Zebra mussels originate in the Caspian Sea. They were introduced into the Great Lakes sometime in the late 1980s via ballast water in transport ships. Within five years, they’d colonized the Great Lakes and the Mississippi River.

“I’m incredibly worried about this,” said Julian Olden, a professor in the School of Aquatic and Fishery Sciences at the University of Washington.

To date, the best defense against zebra and quagga mussels has been through boat inspections, he said.

“This is a pathway that hasn’t been on the radar, and if the distribution of these contaminated moss balls is broad, we now have all these potential sources,” Olden said. “And it just takes one.”

In 2011, Olden and other UW scientists published a study looking at the aquarium trade in Seattle as a potential source for introduction of nonnative aquatic species. They found that the trade “may be a significant source of past and future invasions in the Pacific Northwest” and recommended “enhanced public education programs, greater regulation of the aquarium industry, and improved legislation of nonnative species in the ornamental trade.”

It is estimated zebra and quagga mussels incur $5 billion in damages every year throughout the Great Lakes and the Mississippi Delta.

The tiny mussels can clog pipes, foul dams, and cover beaches, and they can travel from one part of the country to another by hitching rides on trailered boats and other watercraft.

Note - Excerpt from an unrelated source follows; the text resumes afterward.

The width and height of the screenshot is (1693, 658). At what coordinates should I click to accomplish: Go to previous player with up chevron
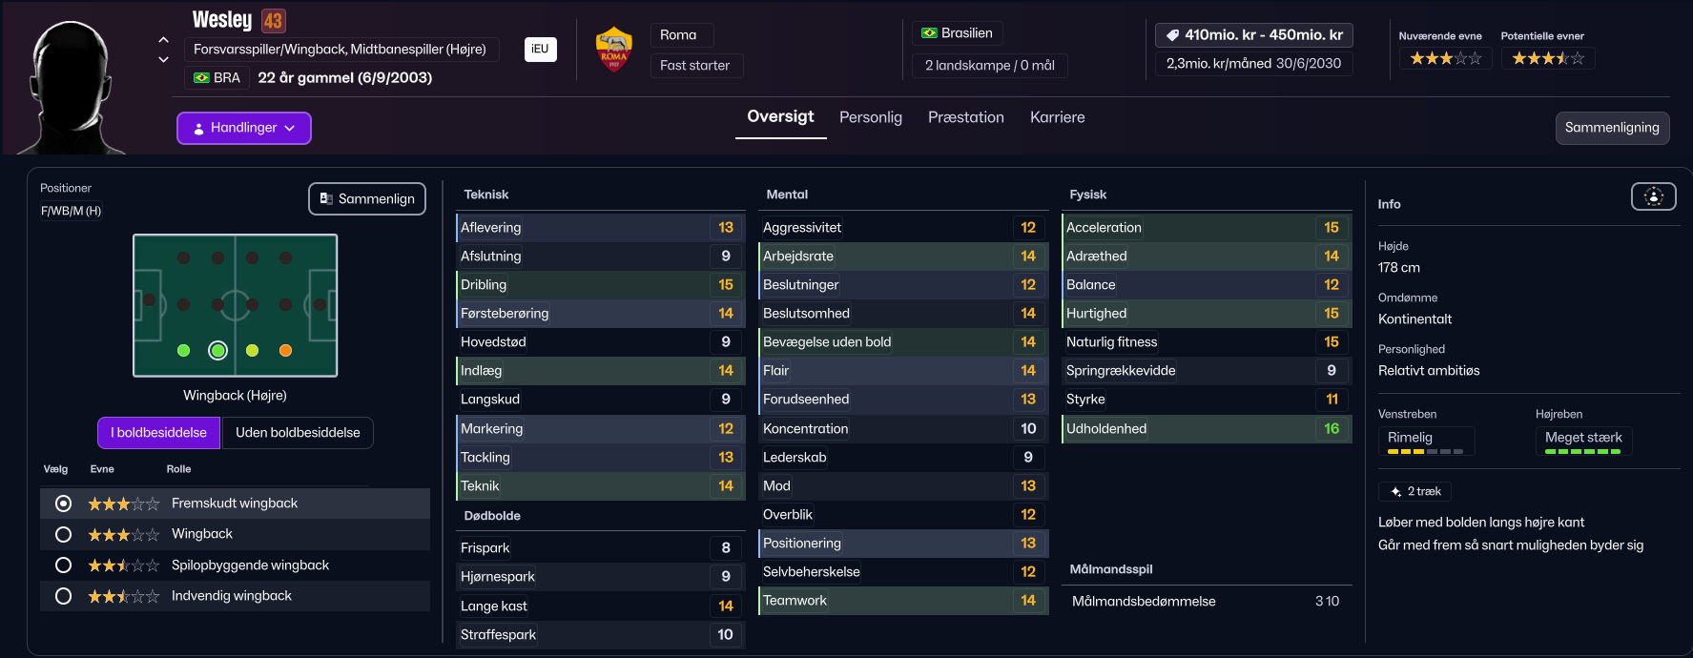[x=163, y=40]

The mussels can live for up to a month out of water.

In addition to wreaking economic havoc, the mussels can change the ecology of lakes and rivers by choking out other types of lake life, throwing the ecosystem out of balance and creating diseases.

Washington and Idaho have developed a defensive network of check stations aiming to slow or stop the spread of the species.

In 2016, invasive mussel larvae were confirmed in two Montana reservoirs, including the famed fishing waters of the Missouri River.

Increased boat inspections in Washington, Idaho and Montana started in 2017. Officials are particularly concerned about the creatures infesting the Columbia River Basin.

It’s estimated that if the mussels entered the Columbia River system, it would cost between $10 and $25 million per hydroelectric facility per year to keep the facilities running.

Correction: Due to a reporter’s error when the Petco employee in Seattle spotted and reported the mussels was incorrect. The story has been updated.